Every line of the entries that holds the word "Select" is to be copied.

== Segment start ==

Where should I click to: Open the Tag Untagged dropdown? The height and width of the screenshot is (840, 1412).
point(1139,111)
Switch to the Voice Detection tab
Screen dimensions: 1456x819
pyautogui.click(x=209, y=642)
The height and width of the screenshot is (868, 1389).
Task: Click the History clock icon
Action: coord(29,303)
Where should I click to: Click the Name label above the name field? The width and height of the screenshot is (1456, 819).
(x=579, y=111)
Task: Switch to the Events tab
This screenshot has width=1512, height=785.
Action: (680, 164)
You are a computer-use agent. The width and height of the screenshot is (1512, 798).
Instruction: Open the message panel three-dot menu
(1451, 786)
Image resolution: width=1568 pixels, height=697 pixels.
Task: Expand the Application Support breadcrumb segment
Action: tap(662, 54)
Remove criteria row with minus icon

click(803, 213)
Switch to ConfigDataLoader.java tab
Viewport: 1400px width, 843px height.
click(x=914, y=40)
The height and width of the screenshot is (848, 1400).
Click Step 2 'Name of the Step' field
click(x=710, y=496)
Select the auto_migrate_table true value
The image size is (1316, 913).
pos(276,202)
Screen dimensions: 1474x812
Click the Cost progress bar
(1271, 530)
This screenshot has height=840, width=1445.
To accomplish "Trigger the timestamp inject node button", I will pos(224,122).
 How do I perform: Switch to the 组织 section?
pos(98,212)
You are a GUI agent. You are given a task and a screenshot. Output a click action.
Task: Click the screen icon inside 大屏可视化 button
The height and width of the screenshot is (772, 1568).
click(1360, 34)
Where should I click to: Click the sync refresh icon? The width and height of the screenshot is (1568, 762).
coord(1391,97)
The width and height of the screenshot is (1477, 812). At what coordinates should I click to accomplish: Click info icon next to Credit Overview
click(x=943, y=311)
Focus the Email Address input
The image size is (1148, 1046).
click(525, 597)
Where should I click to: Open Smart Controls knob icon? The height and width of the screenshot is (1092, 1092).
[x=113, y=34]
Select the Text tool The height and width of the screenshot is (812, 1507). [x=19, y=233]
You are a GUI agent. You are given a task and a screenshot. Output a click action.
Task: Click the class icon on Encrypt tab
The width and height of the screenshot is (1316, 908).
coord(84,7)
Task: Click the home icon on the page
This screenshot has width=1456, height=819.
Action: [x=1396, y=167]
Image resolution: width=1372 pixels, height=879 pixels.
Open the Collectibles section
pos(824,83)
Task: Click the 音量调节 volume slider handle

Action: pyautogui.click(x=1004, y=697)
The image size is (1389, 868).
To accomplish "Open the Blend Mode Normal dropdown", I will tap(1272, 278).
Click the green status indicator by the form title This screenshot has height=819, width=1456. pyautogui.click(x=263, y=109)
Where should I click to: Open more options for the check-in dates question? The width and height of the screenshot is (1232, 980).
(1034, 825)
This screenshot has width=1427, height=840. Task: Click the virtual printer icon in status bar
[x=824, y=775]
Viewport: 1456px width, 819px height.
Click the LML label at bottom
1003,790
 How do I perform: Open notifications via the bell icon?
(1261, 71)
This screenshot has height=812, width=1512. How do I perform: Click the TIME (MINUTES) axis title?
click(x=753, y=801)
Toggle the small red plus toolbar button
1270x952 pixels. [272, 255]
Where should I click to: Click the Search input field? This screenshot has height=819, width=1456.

== Segment end ==

# Answer box
Select the auto_migrate_table true value
Select the Text tool The height and width of the screenshot is (812, 1507). [x=19, y=233]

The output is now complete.